Pictures stay out; print the rest of the listing below exactly as it stands.

━━━

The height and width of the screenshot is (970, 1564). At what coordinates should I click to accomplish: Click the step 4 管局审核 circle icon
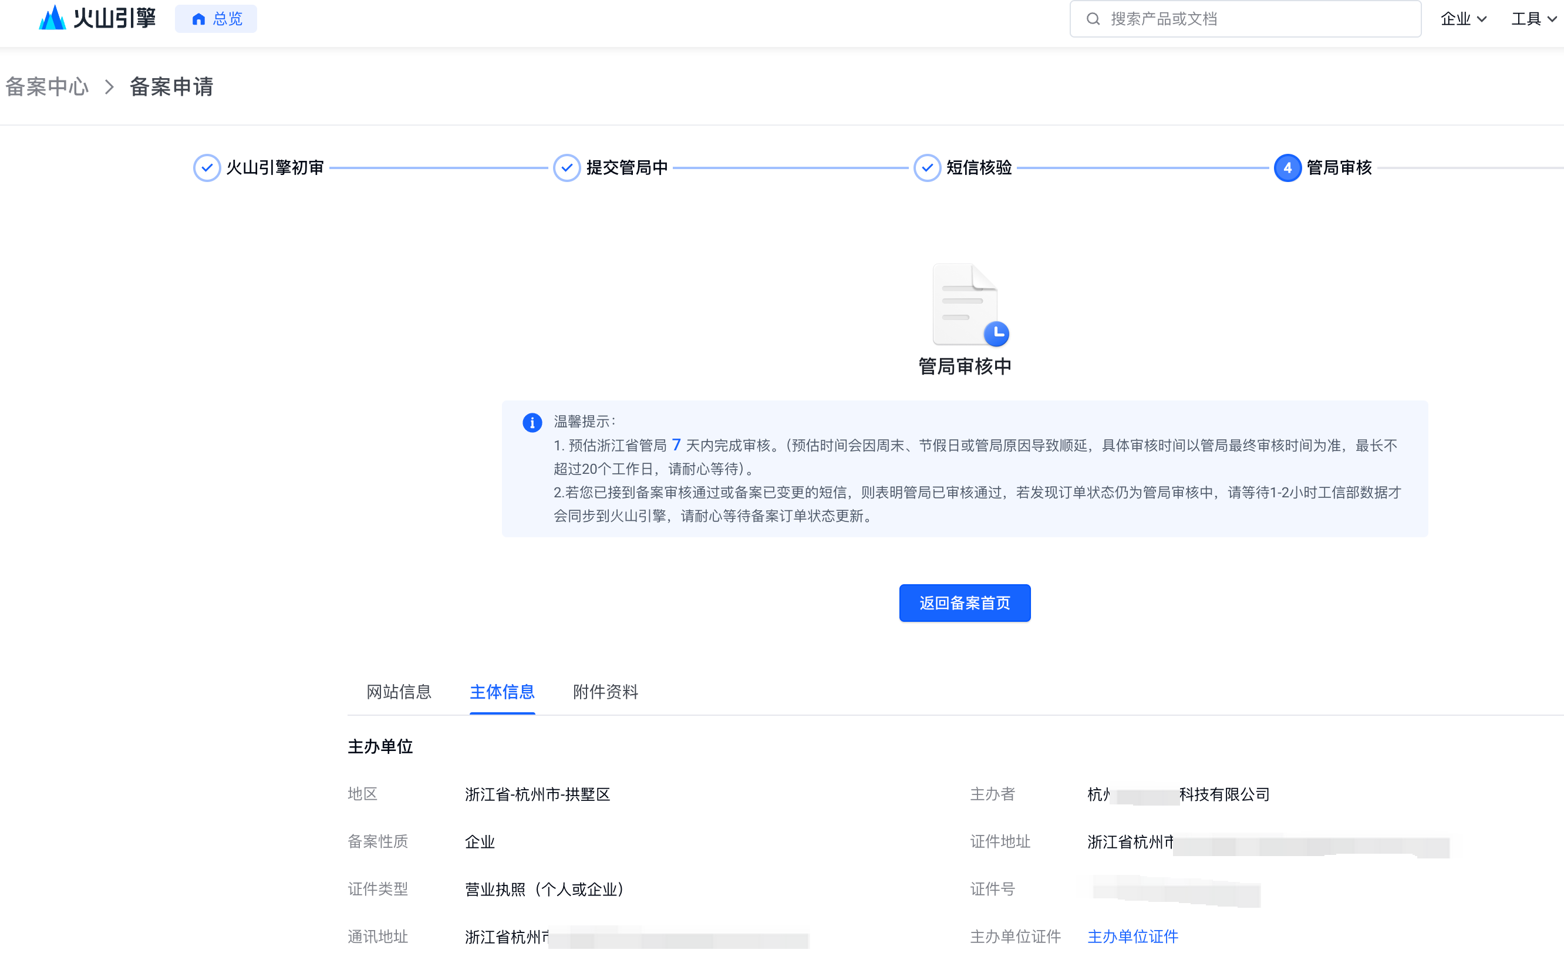click(1287, 168)
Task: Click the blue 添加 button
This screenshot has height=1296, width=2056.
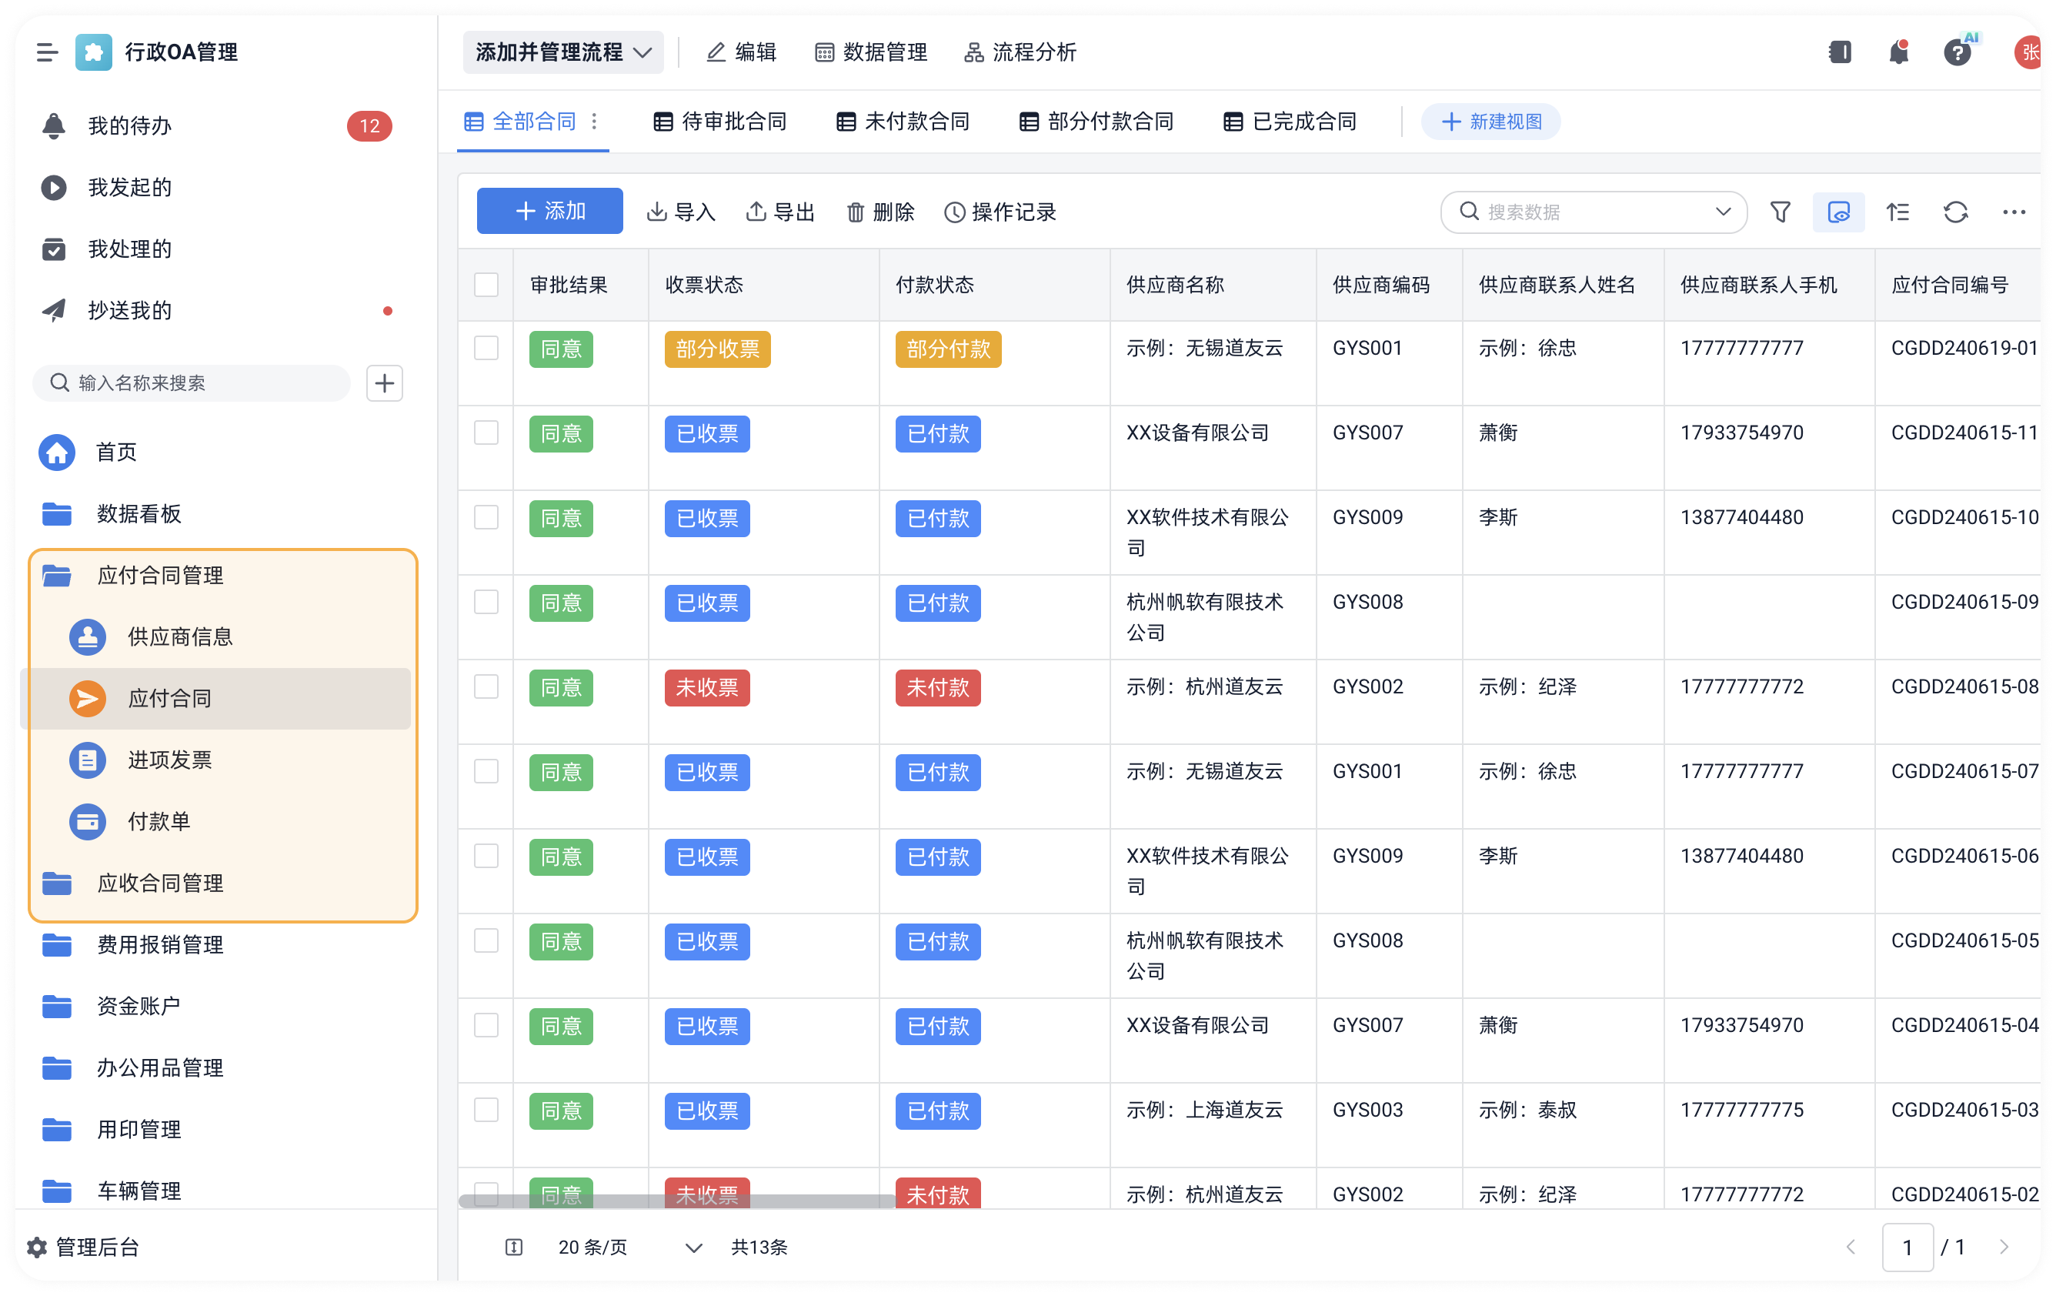Action: click(549, 211)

━━━

* **TASK RESULT**:
The height and width of the screenshot is (970, 1564). At what coordinates should I click to accomplish: Click the step 4 管局审核 circle icon
click(1287, 168)
Task: Click the blue 添加 button
This screenshot has height=1296, width=2056.
Action: click(549, 211)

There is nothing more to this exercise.